Dan Hirshon - Film Editor

Wednesday, June 3, 2009

Dear Dan

ONLINE HIGH SCHOOL REUNION

DEAR DAN: My friend, John Legostein (his Jewish dad invented Legos and he’s made up), hates myspace and facebook because high school acquaintances he never wanted to see again are finding him. What would you do if you were he?
- HOPSCOTCH CHAMPION IN CHATANOOGA

DEAR HOPSCOTCH CHAMPION: I don’t care who finds me. If someone I’ve never met adds me I’ll confirm the shit out of it. “Oh you’re a sixty five year old from Wyoming who likes the look of my profile? Welcome to my top 8, friendo.”

The only reason I would hate it if old acquaintances were finding me would be if I were still getting bullied online?

“Eddy Henderson has poked you… and punched you… and called you “pubic head” while sending spitballs at your face as you visit your locker before 9th period social studies class. Check it out!”

“You’ve been laughed at by Jen Garrett and the rest of the cheerleaders. Want to return the humiliation?”
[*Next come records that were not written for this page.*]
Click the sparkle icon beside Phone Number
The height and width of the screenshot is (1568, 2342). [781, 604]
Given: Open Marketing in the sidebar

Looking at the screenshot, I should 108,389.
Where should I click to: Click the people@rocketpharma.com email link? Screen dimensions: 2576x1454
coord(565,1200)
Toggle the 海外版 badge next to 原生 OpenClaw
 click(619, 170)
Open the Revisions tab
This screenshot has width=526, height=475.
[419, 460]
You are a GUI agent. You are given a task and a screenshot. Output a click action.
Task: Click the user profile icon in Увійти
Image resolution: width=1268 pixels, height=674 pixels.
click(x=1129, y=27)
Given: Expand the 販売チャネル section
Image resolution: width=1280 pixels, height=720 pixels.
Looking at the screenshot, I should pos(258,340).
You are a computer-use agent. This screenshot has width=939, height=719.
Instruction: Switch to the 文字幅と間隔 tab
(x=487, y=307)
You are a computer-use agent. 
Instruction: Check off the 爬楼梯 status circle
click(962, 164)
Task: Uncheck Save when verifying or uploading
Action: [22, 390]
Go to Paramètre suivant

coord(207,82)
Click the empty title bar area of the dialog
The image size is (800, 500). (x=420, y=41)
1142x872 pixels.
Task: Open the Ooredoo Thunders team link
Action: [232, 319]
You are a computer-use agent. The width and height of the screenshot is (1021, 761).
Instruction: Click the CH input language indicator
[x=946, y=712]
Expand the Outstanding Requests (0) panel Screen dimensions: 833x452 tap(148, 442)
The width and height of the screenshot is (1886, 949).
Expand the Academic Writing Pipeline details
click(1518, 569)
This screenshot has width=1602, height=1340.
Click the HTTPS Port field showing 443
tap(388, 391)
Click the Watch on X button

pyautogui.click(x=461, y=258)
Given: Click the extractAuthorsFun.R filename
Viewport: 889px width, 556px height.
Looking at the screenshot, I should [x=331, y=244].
Jason Marko is asking if you want to add the “You’re a faggot” application. Confirm? Ignore? Go cry in the bathroom stall and hide there until all the busses have left?

Also Hopscotch, Sorry we couldn't meet up last night. I got back from Bethlehem, PA late last night and ended up watching the end of Milk. You were right. He does die in the end, but what you forgot to mention was that he was gay the whole time. Talk about a surprise twist and shout (that's how gay people say "surprise twist." Watch the movie again, you'll see).